REQUIRED WORK: Identify the line in which "Task: Click Get" appears, then reproduce that line and all remaining lines of the records word for word.

AVAILABLE RECORDS:
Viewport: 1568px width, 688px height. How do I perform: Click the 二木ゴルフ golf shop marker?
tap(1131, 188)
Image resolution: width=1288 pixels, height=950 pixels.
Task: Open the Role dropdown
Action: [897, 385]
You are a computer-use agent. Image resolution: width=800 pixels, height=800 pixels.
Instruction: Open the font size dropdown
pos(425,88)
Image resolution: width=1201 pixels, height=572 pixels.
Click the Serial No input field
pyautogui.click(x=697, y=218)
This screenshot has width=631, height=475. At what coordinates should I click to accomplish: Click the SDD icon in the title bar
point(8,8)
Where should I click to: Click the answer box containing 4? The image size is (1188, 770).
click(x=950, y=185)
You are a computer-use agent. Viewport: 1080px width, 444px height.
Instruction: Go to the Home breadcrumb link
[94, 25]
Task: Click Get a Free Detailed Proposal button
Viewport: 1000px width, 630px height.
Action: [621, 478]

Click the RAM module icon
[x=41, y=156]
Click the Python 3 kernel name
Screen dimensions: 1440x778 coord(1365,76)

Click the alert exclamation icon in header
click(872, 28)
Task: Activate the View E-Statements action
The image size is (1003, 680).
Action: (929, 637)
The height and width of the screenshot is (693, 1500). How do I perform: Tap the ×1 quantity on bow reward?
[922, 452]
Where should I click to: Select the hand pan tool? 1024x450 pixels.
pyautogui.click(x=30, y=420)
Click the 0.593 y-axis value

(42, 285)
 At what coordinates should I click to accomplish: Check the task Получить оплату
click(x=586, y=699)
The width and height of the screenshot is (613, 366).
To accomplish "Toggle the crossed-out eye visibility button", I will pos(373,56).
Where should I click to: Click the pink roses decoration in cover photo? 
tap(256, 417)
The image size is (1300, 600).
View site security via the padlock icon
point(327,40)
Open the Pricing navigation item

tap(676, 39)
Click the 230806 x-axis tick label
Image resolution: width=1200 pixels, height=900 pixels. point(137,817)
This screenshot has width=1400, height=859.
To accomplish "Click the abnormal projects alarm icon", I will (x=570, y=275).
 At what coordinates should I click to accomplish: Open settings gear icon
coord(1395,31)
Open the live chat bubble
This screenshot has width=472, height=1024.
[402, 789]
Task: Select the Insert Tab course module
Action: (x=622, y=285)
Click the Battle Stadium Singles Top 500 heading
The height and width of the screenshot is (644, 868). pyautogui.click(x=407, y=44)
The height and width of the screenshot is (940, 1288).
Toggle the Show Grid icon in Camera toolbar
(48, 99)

SOLUTION TO THE EXERCISE:
Task: Click Get a Free Detailed Proposal button
Viewport: 1000px width, 630px height.
Action: [621, 478]

Click the RAM module icon
[x=41, y=156]
Click the Python 3 kernel name
Screen dimensions: 1440x778 coord(1365,76)

Click the alert exclamation icon in header
click(872, 28)
Task: Activate the View E-Statements action
The image size is (1003, 680).
Action: (929, 637)
The height and width of the screenshot is (693, 1500). How do I perform: Tap the ×1 quantity on bow reward?
[922, 452]
Where should I click to: Select the hand pan tool? 1024x450 pixels.
pyautogui.click(x=30, y=420)
Click the 0.593 y-axis value

(42, 285)
 At what coordinates should I click to accomplish: Check the task Получить оплату
click(x=586, y=699)
The width and height of the screenshot is (613, 366).
To accomplish "Toggle the crossed-out eye visibility button", I will pos(373,56).
Where should I click to: Click the pink roses decoration in cover photo? 
tap(256, 417)
The image size is (1300, 600).
View site security via the padlock icon
point(327,40)
Open the Pricing navigation item

tap(676, 39)
Click the 230806 x-axis tick label
Image resolution: width=1200 pixels, height=900 pixels. point(137,817)
This screenshot has width=1400, height=859.
To accomplish "Click the abnormal projects alarm icon", I will (x=570, y=275).
 At what coordinates should I click to accomplish: Open settings gear icon
coord(1395,31)
Open the live chat bubble
This screenshot has width=472, height=1024.
[402, 789]
Task: Select the Insert Tab course module
Action: (x=622, y=285)
Click the Battle Stadium Singles Top 500 heading
The height and width of the screenshot is (644, 868). pyautogui.click(x=407, y=44)
The height and width of the screenshot is (940, 1288).
Toggle the Show Grid icon in Camera toolbar
(48, 99)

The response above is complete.